REQUIRED WORK >> Each line from the material with the word "trash" in it must be copied.

INFORMATION GIVEN >>
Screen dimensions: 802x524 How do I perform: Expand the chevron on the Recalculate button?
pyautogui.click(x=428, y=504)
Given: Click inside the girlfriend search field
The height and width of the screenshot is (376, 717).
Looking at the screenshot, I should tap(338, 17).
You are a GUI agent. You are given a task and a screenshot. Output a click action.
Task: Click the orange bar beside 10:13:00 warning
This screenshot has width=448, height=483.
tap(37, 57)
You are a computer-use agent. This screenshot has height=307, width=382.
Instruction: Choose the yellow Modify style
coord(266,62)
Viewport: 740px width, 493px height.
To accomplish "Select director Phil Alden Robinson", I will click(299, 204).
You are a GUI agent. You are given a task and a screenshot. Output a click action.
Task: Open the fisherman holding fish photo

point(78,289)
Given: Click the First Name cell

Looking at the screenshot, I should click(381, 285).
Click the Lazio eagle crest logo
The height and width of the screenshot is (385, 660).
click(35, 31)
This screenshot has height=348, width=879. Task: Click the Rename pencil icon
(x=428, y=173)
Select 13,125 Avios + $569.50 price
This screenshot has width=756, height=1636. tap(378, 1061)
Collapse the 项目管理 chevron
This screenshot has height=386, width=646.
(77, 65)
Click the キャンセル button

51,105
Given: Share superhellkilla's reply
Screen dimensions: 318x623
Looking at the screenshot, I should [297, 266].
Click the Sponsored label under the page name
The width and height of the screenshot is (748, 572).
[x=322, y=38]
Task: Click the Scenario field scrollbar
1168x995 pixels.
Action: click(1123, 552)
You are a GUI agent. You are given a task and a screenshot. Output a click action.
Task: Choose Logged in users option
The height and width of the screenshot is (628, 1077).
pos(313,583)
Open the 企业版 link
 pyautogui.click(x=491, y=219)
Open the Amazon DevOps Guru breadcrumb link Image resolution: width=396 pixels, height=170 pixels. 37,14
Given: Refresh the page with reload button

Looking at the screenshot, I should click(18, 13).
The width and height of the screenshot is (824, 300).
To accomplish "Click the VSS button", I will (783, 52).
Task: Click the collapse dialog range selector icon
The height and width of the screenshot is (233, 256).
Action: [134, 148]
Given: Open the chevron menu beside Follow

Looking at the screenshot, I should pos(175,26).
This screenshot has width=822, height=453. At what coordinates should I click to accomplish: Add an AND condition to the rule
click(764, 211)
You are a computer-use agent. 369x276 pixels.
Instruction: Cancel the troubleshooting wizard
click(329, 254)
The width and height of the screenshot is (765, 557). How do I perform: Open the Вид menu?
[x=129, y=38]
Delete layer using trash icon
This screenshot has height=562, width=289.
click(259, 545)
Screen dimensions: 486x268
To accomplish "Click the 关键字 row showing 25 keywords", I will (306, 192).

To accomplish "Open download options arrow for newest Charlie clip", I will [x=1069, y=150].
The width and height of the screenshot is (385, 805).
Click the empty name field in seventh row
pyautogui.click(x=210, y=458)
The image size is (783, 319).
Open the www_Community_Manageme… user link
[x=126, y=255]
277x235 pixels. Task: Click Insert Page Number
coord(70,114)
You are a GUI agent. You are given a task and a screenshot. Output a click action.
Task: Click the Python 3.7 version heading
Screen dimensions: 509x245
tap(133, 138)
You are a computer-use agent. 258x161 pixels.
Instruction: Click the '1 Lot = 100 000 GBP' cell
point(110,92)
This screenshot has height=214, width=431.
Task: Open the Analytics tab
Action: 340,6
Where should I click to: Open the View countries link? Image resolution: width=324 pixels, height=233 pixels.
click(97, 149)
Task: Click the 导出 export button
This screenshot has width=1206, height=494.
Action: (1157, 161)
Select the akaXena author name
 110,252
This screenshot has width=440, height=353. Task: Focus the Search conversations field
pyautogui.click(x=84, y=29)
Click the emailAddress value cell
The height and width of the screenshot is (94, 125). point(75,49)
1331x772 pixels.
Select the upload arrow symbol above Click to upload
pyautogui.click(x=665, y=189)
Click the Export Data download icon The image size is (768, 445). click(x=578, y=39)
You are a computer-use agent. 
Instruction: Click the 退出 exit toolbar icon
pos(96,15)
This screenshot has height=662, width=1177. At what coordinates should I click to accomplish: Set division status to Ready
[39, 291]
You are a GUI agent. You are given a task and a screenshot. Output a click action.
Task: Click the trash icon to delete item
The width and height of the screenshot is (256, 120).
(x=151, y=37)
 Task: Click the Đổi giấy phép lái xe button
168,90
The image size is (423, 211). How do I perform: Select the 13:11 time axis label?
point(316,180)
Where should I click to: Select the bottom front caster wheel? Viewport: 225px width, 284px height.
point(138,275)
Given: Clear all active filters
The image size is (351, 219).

TASK ANSWER >>
Delete layer using trash icon
Task: Click the trash icon to delete item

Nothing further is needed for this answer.